◆ TO BE DONE
In the comment thread on national cuisines, which two dishes does the commenter defending Canadian cuisine say they usually make in the winter?

◆ ARTICLE
* * *

It’s really not smart to bring in fast food to a discussion of cuisine.
Love St Johns! I work round the corner.
If that’s all the Canadian cuisine you can think of, you haven’t tried hard enough.
Just off the top of my head I can think of meat pies, and pig’s legs and meatball stews as traditional Canadian cuisine. At least that’s the kind of dishes my family makes or used to make near Christmas and I’ve been wanting to try making them for some time. In the winter I usually make pumpkin pie and pumpkin soup; you may not think of them as especially Canadian dishes, but pumpkins do grow here and pumpkin pie at least I think is quite traditional. Oh, and we shouldn’t forget the whole sugar shack menu; it’s that time of the year after all.
To this we can add the regional cuisines of other parts of Canada, which I suppose may be influenced by different European and American cuisines. And if you want to include what the Inuit eat, you might as well include traditional Indian cuisines (dried and smoked meats, perhaps?)
No, there is no lack of Canadian cuisine(s).
We have a number of Hawaiian fast food places around here. Now, they are fast food, but they make the product of McDonalds look like it was cooked by Alice Waters.
My exposure to Filipino food consists of what was available at a mom and pop grocery in Oakland, but I wouldn’t exclude it from the running.
When my daughter was living in Tubingen, she complained about the absence of fresh food in the grocery. But from the perspective of a Californian even the selection in Pennsylvania in the winter is awful. Good cuisine means doing the best with what you have, not how closely you mimic food available in another region. Even if the produce situation is not as good as you say, I can’t knock German food for not including fresh pineapple. I kind of liked it, myself.
I went to Tubingen when I was 15 years old, fell in love with the area and the beer.
It is a very nice part of the world.
And I agree with your definition of good cuisine.
+1
Damndest thing.
Fruit and vegetables, actually. And my point is that most likely you didn’t know where to go. Like, for example, the farmers markets.
I’d go…but then I am Dutch, of course.
I do want to say with respect to the above point, as well as as the rest of the thread that we seem to be talking about two different things here:
- The national cuisine.
See above examples for Dutch, shepherd’s pie, fish and chips etc for English, bacon and cabbage for Irish and so forth.
and
- How well can you eat in a certain country?

* * *

◆ DATASET EXTRACT
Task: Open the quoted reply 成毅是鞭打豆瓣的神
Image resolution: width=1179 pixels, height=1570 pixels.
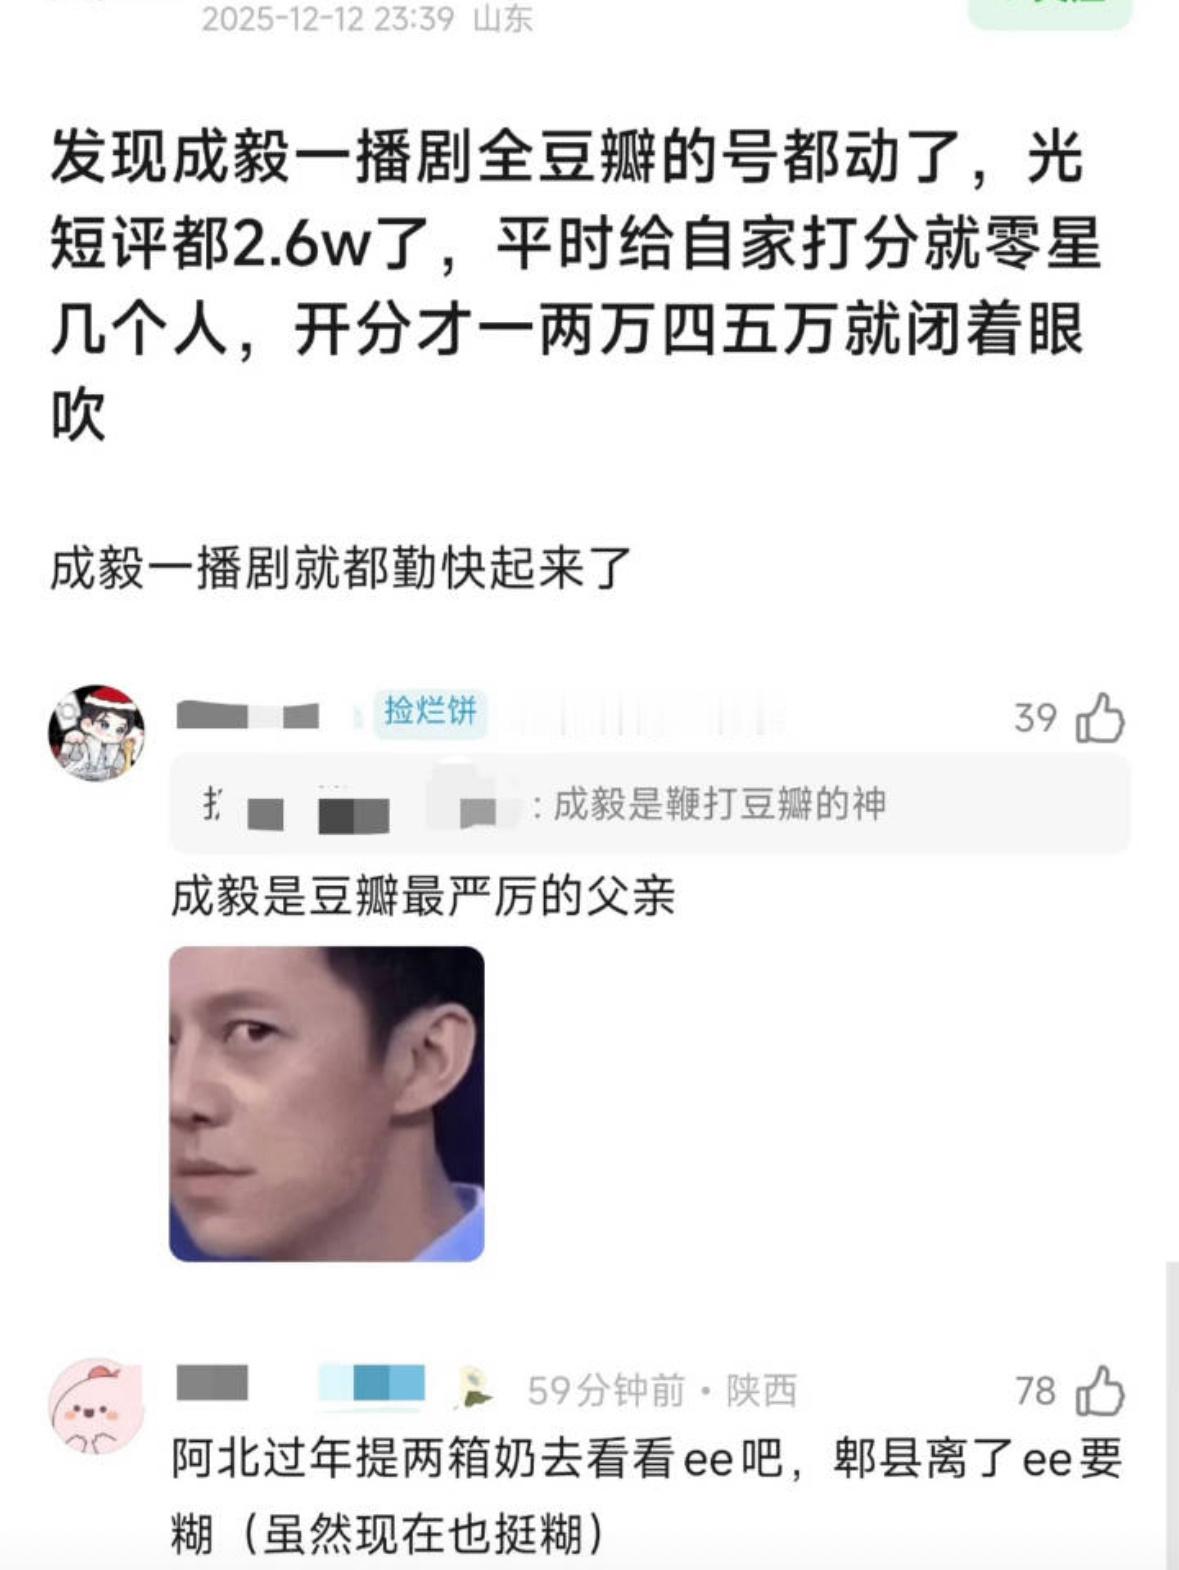Action: 650,804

* * *

◆ CORRECT RESPONSE
Pumpkin pie and pumpkin soup.